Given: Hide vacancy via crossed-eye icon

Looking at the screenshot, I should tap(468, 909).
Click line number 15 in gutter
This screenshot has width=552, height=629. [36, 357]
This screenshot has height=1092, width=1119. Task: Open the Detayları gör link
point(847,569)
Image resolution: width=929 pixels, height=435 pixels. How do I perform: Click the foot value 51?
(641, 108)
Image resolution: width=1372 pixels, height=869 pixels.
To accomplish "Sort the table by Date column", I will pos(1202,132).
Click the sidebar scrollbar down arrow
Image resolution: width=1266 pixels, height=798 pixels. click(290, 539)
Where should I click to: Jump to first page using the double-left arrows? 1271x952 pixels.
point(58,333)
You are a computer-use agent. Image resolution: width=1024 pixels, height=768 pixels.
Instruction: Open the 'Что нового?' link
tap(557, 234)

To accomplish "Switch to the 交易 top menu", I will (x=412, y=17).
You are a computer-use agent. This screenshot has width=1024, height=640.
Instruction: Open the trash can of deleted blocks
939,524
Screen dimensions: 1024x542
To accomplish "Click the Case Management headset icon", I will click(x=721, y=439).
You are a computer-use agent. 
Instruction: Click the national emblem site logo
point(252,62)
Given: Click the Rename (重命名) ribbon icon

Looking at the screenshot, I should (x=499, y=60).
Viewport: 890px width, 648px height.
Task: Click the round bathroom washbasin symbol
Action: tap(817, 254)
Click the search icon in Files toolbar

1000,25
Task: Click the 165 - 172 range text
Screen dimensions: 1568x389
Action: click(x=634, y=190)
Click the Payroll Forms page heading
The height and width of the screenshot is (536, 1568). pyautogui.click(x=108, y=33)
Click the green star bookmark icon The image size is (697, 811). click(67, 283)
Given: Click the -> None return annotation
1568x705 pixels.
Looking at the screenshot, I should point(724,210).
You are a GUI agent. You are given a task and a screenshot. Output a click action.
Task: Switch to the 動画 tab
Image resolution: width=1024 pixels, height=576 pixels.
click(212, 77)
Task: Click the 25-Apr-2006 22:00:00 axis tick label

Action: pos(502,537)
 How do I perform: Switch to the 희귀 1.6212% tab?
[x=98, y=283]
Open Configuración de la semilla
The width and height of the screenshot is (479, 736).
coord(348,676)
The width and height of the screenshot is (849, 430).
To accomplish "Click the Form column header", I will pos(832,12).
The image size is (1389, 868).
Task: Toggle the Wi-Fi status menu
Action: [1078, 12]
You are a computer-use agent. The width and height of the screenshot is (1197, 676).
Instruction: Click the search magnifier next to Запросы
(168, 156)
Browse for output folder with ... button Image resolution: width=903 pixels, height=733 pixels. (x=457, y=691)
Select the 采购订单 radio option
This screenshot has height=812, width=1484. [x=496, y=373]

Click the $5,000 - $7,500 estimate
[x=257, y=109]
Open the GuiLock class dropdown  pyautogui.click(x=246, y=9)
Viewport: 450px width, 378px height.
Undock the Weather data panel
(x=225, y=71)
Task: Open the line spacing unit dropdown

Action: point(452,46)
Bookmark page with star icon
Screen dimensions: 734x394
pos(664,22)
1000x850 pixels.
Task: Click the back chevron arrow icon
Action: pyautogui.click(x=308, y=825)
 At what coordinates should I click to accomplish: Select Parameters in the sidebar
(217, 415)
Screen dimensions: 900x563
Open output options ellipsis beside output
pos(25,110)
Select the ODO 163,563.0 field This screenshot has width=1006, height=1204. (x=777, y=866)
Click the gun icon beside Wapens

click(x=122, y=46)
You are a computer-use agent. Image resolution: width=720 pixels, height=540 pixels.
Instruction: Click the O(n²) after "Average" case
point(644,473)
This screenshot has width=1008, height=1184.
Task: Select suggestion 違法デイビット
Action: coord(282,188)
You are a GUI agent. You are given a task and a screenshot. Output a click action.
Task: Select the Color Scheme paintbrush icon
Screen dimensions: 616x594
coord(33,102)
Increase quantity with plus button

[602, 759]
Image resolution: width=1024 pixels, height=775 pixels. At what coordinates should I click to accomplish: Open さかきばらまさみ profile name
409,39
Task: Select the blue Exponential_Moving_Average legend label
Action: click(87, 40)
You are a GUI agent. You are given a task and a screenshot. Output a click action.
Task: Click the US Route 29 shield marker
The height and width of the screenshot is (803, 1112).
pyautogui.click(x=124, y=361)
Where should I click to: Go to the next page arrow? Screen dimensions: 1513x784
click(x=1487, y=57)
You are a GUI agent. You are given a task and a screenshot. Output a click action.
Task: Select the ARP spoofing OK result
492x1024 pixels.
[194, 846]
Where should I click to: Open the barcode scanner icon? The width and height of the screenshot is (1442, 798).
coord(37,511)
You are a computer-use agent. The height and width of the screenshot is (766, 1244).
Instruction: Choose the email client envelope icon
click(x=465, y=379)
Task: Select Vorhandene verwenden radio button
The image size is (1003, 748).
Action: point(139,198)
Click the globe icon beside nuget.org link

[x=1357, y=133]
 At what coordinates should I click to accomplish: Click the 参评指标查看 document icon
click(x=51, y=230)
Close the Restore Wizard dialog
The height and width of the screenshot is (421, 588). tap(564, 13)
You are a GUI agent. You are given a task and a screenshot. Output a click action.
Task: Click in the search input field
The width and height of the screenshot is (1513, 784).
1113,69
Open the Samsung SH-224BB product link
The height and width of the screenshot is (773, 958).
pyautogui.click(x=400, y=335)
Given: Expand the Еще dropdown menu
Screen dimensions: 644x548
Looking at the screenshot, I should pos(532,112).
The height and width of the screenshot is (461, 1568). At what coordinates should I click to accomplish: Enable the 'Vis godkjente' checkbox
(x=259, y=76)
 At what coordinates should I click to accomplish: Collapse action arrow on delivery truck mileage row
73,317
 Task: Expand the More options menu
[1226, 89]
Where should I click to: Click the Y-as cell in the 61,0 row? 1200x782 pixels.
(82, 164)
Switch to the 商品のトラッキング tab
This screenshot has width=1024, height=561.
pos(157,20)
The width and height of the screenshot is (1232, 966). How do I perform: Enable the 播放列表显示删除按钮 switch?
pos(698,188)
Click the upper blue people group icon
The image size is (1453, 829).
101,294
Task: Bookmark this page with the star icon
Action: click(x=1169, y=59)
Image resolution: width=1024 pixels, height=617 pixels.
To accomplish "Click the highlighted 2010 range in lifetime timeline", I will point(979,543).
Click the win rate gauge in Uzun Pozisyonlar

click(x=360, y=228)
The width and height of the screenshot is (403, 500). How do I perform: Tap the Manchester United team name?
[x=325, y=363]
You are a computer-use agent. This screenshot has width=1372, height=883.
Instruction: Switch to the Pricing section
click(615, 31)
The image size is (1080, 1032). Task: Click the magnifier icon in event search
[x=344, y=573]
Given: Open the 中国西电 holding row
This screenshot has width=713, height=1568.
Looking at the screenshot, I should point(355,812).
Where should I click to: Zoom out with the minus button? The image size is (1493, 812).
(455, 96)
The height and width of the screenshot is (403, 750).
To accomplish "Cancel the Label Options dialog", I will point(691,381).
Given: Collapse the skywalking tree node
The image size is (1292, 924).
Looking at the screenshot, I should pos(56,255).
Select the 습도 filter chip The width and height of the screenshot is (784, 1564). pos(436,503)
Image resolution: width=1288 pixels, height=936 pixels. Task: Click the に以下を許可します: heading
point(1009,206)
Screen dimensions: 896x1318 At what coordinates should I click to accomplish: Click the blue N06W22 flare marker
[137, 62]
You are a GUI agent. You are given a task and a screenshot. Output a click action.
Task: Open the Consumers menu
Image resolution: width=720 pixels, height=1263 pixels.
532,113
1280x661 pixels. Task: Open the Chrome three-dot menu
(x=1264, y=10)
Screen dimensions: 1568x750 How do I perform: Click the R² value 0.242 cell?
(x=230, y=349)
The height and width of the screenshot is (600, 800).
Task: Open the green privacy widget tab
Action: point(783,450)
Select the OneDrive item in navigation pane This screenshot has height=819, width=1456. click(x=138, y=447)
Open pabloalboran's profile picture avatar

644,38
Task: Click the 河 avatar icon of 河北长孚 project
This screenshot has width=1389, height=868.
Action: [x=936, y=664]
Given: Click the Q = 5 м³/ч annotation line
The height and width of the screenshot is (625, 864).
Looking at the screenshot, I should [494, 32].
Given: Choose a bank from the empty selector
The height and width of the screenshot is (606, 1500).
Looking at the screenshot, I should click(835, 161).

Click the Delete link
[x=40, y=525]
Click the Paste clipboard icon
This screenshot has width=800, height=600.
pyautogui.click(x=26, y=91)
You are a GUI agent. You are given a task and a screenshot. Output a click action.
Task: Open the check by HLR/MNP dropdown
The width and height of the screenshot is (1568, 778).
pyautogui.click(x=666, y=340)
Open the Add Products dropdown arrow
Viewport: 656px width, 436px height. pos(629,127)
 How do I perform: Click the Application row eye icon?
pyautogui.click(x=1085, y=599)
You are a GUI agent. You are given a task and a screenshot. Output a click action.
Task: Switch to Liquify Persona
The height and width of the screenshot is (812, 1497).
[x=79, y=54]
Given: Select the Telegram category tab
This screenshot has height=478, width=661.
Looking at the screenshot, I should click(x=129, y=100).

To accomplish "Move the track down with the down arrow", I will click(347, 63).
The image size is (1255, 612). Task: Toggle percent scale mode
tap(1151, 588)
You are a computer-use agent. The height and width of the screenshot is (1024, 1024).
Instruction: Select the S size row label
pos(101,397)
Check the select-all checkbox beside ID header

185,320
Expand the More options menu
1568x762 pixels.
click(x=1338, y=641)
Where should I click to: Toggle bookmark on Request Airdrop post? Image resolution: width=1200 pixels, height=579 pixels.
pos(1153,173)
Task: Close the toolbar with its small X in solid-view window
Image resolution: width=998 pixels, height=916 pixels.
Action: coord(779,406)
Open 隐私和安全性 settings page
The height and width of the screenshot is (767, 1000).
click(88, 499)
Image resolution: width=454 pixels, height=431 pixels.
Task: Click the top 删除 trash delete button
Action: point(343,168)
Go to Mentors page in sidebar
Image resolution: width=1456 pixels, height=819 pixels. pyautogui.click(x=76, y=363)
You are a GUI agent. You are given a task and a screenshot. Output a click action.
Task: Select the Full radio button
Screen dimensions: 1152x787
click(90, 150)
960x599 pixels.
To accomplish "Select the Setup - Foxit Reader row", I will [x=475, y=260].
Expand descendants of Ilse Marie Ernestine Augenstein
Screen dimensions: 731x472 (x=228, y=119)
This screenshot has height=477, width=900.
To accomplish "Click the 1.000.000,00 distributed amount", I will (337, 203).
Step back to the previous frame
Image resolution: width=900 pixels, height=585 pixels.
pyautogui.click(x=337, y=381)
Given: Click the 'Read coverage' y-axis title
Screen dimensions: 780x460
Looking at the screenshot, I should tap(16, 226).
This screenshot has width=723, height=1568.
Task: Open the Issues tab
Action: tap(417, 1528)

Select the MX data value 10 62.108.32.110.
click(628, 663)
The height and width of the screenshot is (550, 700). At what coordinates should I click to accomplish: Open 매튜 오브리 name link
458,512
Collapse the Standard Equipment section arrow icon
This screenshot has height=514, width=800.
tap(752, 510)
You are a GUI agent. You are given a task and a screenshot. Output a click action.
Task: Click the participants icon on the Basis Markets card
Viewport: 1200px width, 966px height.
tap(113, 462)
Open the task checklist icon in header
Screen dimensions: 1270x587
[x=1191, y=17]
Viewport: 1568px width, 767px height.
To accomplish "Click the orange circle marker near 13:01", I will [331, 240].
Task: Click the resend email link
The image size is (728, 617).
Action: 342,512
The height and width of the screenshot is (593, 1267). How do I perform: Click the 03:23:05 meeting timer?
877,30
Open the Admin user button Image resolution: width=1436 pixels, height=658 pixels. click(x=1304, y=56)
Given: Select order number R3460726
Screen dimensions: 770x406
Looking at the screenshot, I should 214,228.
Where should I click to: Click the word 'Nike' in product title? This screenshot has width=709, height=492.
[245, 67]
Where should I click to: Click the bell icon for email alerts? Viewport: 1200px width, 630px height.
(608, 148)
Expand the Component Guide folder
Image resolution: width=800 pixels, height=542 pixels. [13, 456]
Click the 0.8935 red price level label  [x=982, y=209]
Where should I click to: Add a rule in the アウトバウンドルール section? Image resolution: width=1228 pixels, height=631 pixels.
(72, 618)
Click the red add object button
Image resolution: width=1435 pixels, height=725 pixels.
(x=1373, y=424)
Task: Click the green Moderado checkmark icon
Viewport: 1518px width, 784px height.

::::::

### What to produce
Looking at the data above, return every line from the one with "Task: Click in the search input field" down to the one with "The height and width of the screenshot is (403, 750).", exactly and inclusively.

### Reply to the exercise
Task: Click in the search input field
The width and height of the screenshot is (1513, 784).
1113,69
Open the Samsung SH-224BB product link
The height and width of the screenshot is (773, 958).
pyautogui.click(x=400, y=335)
Given: Expand the Еще dropdown menu
Screen dimensions: 644x548
Looking at the screenshot, I should pos(532,112).
The height and width of the screenshot is (461, 1568). At what coordinates should I click to accomplish: Enable the 'Vis godkjente' checkbox
(x=259, y=76)
 At what coordinates should I click to accomplish: Collapse action arrow on delivery truck mileage row
73,317
 Task: Expand the More options menu
[1226, 89]
Where should I click to: Click the Y-as cell in the 61,0 row? 1200x782 pixels.
(82, 164)
Switch to the 商品のトラッキング tab
This screenshot has width=1024, height=561.
pos(157,20)
The width and height of the screenshot is (1232, 966). How do I perform: Enable the 播放列表显示删除按钮 switch?
pos(698,188)
Click the upper blue people group icon
The image size is (1453, 829).
101,294
Task: Bookmark this page with the star icon
Action: click(x=1169, y=59)
Image resolution: width=1024 pixels, height=617 pixels.
To accomplish "Click the highlighted 2010 range in lifetime timeline", I will point(979,543).
Click the win rate gauge in Uzun Pozisyonlar

click(x=360, y=228)
The width and height of the screenshot is (403, 500). How do I perform: Tap the Manchester United team name?
[x=325, y=363]
You are a computer-use agent. This screenshot has width=1372, height=883.
Instruction: Switch to the Pricing section
click(615, 31)
The image size is (1080, 1032). Task: Click the magnifier icon in event search
[x=344, y=573]
Given: Open the 中国西电 holding row
This screenshot has width=713, height=1568.
Looking at the screenshot, I should point(355,812).
Where should I click to: Zoom out with the minus button? The image size is (1493, 812).
(455, 96)
The height and width of the screenshot is (403, 750).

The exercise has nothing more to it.